The defendant cannot argue that the complainant’s consent was implied by the relationship between the accused and the complainant, the report said. In South Africa, the 2007 Criminal Law (Sexual Offences and Related Matters) Amendments Act (Sexual Offences Act) provides that marital or other relationship between the perpetrator and the victim is not a valid defence against the crimes of rape or sexual violation.
“Even when marital rape is recognised as a crime, there is a risk that the judges might regard marital rape as less serious than other forms of rape, requiring more lenient sentences, as happens in South Africa. In response, the South African Criminal Law (Sentencing) Act of 2007, now provides that the relationship between the victim and the accused may not be regarded as a ‘substantial and compelling circumstances’ justifying a deviation from legislatively required minimum sentence for rape,” the report said.
It is also important that the legal prohibition on marital rape is accompanied by changes in the attitudes of prosecutors, police officers and those in society more generally.
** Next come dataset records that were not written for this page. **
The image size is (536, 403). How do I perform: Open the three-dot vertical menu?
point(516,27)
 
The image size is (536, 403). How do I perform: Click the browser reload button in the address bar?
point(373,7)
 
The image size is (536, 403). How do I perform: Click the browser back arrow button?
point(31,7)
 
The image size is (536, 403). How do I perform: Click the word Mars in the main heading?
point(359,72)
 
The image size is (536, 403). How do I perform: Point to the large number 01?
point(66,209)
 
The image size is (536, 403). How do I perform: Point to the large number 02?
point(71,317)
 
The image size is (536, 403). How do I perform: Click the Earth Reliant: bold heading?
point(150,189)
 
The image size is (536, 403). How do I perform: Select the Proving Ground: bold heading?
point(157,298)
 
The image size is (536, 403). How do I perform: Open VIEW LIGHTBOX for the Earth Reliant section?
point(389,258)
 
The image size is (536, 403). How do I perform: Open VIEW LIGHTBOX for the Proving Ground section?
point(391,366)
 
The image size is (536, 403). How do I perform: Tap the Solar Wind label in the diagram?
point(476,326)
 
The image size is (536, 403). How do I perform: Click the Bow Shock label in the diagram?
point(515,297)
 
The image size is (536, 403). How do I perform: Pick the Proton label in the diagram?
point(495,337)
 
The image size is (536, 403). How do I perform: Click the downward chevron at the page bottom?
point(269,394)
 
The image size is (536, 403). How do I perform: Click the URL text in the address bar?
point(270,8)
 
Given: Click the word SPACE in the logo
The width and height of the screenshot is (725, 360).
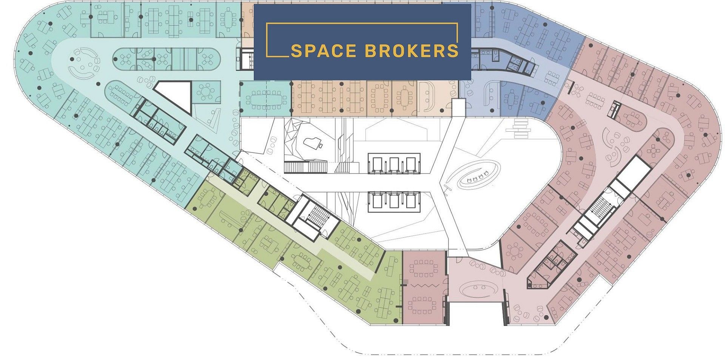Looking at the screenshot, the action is tap(323, 51).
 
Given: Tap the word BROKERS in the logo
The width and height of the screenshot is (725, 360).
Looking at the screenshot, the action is tap(412, 51).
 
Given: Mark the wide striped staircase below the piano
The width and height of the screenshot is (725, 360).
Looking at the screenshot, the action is tap(305, 167).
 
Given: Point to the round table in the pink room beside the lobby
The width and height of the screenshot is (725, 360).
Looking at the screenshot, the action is tap(515, 251).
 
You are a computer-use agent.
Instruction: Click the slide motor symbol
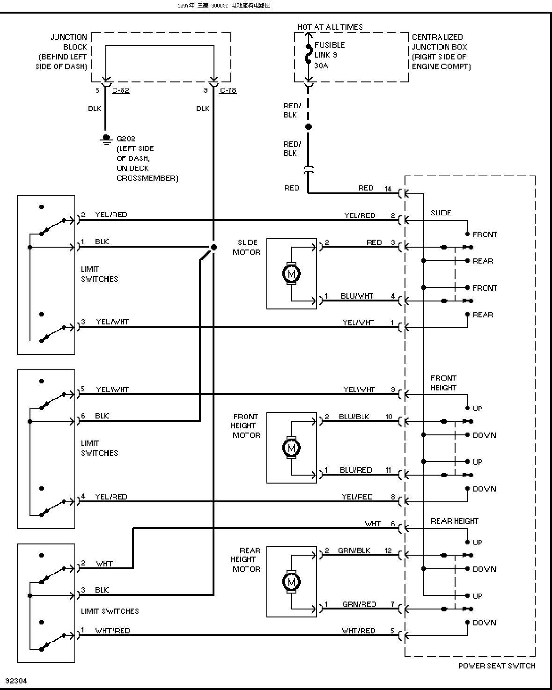point(291,274)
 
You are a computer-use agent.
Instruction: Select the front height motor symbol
point(291,448)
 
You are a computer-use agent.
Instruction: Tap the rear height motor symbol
point(291,582)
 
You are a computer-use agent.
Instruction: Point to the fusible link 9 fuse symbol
point(309,53)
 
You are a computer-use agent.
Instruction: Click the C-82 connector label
point(121,91)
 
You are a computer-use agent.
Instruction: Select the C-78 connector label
point(228,91)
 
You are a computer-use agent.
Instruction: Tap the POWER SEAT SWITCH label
point(496,666)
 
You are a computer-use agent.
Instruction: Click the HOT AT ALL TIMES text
point(330,27)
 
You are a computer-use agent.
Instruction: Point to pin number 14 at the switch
point(388,189)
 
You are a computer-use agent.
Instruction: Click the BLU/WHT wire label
point(357,296)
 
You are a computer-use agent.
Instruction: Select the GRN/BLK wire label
point(354,551)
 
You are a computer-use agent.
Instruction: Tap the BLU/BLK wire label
point(354,417)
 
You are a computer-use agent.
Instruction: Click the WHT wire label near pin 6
point(373,524)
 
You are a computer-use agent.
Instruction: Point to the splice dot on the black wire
point(213,247)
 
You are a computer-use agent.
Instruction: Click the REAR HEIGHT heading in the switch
point(454,521)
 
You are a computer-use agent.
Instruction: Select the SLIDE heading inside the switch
point(441,213)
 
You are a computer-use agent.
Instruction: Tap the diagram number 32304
point(16,681)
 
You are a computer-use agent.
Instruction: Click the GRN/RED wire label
point(359,604)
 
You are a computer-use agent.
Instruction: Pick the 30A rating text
point(321,66)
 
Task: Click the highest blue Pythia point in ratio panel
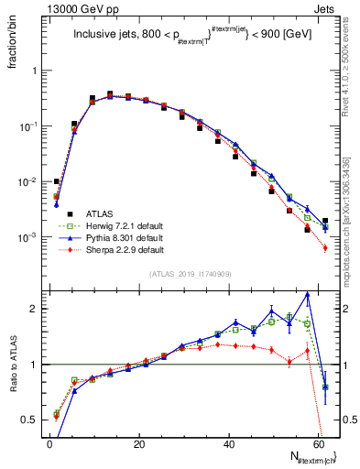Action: [308, 294]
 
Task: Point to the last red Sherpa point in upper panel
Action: [325, 247]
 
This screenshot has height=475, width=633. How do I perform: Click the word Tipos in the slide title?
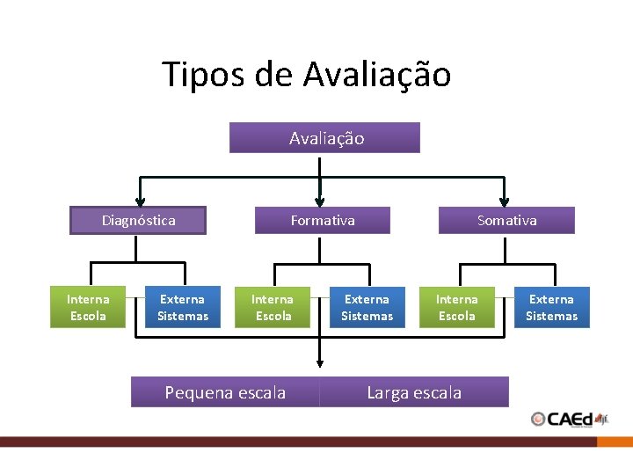coord(205,75)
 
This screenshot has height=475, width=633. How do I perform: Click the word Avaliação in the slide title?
coord(377,75)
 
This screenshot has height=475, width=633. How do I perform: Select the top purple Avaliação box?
coord(324,138)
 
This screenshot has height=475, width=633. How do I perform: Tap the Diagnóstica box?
coord(138,220)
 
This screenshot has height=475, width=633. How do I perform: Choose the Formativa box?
coord(323,220)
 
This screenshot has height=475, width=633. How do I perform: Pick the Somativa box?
coord(506,220)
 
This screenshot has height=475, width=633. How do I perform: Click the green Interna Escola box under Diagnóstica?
coord(88,307)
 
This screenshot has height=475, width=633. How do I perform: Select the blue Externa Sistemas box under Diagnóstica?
coord(183,307)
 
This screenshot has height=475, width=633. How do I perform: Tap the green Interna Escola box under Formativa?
coord(273,307)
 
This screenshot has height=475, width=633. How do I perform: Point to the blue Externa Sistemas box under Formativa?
coord(367,307)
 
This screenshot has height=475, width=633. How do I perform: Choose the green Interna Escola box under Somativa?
coord(457,307)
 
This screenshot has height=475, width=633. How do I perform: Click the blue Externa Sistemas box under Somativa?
coord(552,307)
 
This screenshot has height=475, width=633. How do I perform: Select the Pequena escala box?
coord(225,392)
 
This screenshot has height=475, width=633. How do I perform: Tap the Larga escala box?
coord(414,392)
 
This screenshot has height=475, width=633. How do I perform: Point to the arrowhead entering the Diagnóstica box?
coord(139,201)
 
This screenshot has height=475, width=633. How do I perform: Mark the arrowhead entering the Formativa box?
coord(320,201)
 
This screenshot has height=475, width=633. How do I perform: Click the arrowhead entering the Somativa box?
coord(504,201)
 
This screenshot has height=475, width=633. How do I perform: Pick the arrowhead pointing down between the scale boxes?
coord(320,361)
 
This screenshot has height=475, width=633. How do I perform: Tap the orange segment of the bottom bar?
coord(615,442)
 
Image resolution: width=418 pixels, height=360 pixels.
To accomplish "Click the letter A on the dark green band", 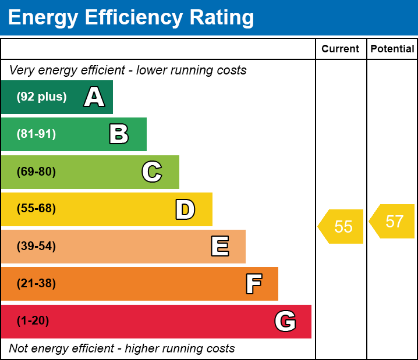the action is tap(94, 97).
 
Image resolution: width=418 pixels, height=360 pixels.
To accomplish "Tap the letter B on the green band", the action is tap(119, 134).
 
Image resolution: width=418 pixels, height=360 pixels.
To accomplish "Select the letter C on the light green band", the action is tap(152, 172).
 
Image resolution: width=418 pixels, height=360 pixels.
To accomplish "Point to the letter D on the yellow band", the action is tap(185, 209).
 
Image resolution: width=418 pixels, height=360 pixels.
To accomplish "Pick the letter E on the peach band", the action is tap(220, 246).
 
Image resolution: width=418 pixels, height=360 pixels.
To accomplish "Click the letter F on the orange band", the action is tap(254, 284).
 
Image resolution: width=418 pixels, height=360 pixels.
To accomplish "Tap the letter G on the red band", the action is tap(285, 321).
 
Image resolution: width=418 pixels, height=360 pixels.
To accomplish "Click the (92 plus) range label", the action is tap(41, 97).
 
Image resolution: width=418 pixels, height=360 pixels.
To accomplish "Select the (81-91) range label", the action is tap(36, 134).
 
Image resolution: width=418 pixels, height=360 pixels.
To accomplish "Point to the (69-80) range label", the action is tap(36, 172).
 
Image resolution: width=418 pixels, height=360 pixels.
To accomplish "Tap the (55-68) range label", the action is tap(36, 208).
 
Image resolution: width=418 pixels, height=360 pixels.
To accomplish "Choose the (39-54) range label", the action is tap(36, 247).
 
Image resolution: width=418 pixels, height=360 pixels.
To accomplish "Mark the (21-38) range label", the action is tap(36, 284).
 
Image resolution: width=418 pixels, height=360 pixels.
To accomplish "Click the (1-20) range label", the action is tap(33, 321).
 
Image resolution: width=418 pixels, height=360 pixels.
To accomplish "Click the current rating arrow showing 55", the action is tap(341, 227).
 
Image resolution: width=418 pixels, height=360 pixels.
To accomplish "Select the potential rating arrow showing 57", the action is tap(392, 221).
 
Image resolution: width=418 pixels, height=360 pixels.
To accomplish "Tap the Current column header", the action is tap(340, 49).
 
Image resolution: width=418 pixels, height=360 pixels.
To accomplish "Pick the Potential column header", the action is tap(392, 49).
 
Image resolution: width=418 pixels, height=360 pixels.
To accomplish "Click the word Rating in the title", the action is tap(222, 18).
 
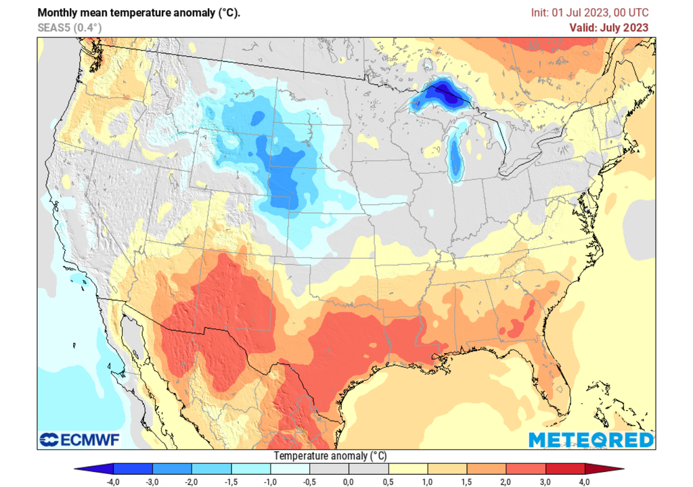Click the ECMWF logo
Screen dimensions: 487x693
click(x=79, y=440)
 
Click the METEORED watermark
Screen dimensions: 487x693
click(x=591, y=440)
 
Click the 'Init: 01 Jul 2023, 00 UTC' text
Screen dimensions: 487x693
click(x=589, y=12)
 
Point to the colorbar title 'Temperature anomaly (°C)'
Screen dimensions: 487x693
click(x=330, y=456)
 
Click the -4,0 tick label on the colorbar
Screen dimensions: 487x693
click(x=113, y=480)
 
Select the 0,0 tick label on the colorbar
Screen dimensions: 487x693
click(x=348, y=480)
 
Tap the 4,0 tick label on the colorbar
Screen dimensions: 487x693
click(x=583, y=480)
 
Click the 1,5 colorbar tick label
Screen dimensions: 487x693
click(x=466, y=480)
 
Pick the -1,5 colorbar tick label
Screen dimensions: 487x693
click(x=231, y=480)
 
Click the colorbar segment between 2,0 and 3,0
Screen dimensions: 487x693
click(x=525, y=468)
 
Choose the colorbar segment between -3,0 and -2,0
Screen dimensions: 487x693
click(x=172, y=468)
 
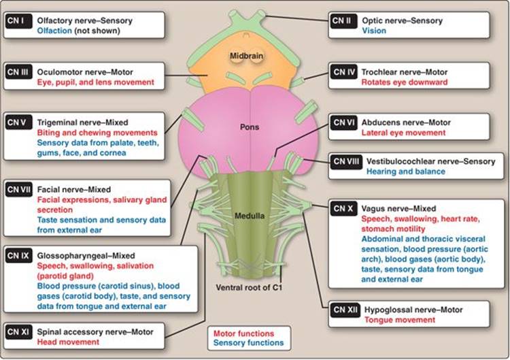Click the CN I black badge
click(x=18, y=21)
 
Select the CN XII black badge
click(x=345, y=310)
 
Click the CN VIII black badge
click(x=346, y=162)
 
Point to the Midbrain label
click(x=246, y=56)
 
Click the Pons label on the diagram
click(x=250, y=127)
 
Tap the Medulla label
click(x=250, y=216)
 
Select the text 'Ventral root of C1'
click(x=249, y=288)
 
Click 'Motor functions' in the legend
click(x=243, y=333)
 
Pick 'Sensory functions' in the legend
click(x=248, y=343)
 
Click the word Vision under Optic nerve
click(x=374, y=31)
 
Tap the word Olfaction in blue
click(x=54, y=31)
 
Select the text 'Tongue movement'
click(x=400, y=320)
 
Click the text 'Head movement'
click(x=68, y=342)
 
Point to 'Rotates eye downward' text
click(x=405, y=82)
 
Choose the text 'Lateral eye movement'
click(x=403, y=133)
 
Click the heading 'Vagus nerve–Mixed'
click(x=398, y=209)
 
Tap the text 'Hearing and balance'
click(x=406, y=171)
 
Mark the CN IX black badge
click(x=18, y=256)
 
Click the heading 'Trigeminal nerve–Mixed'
click(x=82, y=122)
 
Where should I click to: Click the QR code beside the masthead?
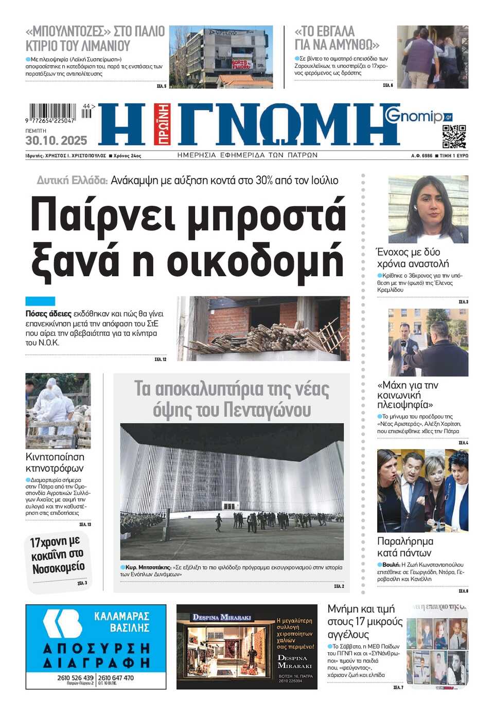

Citing the example of South Africa where, despite legal developments, rates of marital rape remain shockingly high, the Verma committee report points out that a 2010 study suggests that 18.8 per cent of women are raped by their partners on one or more occasion.
Rates of reporting and conviction also remain low, aggravated by the prevalent beliefs that marital rape is acceptable or is less serious than other types of rape.
“Changes in the law, therefore, need to be accompanied by widespread measures raining awareness of women’s rights to autonomy and physical integrity, regardless of marriage or other intimate relationship,’’ the report says while referring to a recent communication under the Optional Protocol of the Convention on the Elimination of Discrimination Against Women, where the CEDAW committee emphasised the importance of appropriate training for judges, lawyers, law enforcement officers and medical personnel in understanding crimes of rape and other sexual offences in a gender-sensitive manner.